Guy One got it together today. He didn’t do great, but he did much better. And whenever he would make a mistake, he made a visible effort to shake it off. It worked. He wasn’t letting his mistakes get to him. He’ll be fine.
We had another recruiter today, from a company that I have no desire to work for. He was supposed to be here yesterday, but cancelled. As he was passing out his company’s pens and tri-fold pamphlets, he told us that he had been stricken with the stomach flu. He looked horrible. Just what I needed the day before my test. I didn’t touch his brochure and just left it on the table.

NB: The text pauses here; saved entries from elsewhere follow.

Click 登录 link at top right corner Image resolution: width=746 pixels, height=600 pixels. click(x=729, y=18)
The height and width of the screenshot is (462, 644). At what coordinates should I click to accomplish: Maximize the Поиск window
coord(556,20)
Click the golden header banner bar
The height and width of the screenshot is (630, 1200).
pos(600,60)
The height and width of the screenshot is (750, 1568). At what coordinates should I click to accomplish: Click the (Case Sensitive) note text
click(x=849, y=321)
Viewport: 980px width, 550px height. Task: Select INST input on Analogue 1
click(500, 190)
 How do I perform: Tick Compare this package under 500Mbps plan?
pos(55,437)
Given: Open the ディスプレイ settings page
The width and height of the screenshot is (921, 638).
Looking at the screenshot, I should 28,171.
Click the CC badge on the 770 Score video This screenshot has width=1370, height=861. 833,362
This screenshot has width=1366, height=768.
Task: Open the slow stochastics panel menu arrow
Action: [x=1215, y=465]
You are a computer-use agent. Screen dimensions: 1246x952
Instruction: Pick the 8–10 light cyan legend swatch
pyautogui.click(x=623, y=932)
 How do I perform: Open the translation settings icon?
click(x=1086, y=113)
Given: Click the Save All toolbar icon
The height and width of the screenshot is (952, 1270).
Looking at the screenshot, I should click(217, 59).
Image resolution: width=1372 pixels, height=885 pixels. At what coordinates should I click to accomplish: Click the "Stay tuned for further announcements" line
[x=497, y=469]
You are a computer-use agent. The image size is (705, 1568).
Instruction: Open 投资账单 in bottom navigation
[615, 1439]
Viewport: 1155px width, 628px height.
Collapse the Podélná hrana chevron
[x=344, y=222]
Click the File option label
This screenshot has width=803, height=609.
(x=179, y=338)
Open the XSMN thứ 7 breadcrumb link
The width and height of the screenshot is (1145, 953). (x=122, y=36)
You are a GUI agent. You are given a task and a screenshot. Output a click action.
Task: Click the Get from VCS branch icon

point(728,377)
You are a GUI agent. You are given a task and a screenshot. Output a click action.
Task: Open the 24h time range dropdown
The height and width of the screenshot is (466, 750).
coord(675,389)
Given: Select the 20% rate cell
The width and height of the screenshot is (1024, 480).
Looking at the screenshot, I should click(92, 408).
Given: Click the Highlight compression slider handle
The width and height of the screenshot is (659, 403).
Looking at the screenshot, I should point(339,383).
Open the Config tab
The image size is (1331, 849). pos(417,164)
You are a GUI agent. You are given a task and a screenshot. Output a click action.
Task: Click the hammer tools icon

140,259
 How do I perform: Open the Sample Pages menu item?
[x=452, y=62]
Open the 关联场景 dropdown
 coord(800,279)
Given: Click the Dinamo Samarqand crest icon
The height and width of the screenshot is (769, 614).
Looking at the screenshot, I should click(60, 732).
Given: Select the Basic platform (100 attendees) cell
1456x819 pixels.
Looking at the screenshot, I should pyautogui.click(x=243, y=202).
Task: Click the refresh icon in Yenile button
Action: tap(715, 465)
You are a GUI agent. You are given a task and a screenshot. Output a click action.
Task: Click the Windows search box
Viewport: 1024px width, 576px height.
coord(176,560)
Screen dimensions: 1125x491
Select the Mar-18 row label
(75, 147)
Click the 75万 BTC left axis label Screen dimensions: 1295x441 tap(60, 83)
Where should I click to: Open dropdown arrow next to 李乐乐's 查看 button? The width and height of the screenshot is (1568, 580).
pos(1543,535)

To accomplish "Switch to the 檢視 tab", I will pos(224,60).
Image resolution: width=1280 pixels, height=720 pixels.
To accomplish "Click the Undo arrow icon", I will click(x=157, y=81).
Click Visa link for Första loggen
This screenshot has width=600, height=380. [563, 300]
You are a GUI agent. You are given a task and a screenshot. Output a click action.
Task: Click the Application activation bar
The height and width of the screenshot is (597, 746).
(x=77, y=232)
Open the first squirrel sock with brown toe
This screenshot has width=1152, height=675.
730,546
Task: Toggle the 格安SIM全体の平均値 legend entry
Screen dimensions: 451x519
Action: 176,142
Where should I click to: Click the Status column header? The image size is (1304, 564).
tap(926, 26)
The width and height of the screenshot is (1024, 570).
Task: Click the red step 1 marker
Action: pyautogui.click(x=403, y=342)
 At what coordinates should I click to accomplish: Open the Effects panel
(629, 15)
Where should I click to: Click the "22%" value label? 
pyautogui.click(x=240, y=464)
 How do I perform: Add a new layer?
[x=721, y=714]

He made his presentation in the classroom, where this all started for us. For a four week CDL school, two weeks are in the classroom, and two weeks are out in the range, in the world. Walking into that classroom again after only a week and a half of being in a truck, it felt like years since we had been up there. So strange, like going back to your old high school for the 10 year reunion. You recognize the buildings, but you just feel out of place, like you’ve outgrown it. And moved on.
This month has ran past me at a ridiculous pace.
I only drove once today, but that was fine, it was a long ride, and it went well. Military Guy took me out of our normal routes into some virgin territory for real world experience. It was both nerve wracking and tedious at the same time. It was refreshing to start looking out for different signs, different intersections, different traffic patters. Different dangers. At the same time, I’m starting to see that a right turn is a right turn, a left turn is a left turn. Every intersection is different, but if you have enough tools in your toolbox, then new challenges can be easily bested with your old, well worn skills.
Ha, I’ll be an old salty trucker yet.
Speaking of that….
Towards the end of the day, most of the trucks were back into the yard early, and everyone was scrambling to get one final crack at skills before testing. A few trucks had been set up, and all the other students from the other trucks were now milling about and mixing, vying for a chance for one last try. While some of the instructors had taken it upon themselves to run these desperate students through their paces, most of the other instructors were shooting the shit in the smoking area. Myself, and other students, hovered around asking questions and waited for any of that ancient trucker wisdom to drop. They were talking about hazards like cars and pedestrians. I piped up and joked, “I bet you probably have to deal with old salty truckers, too, pressuring you to do things you don’t think you’re ready for…”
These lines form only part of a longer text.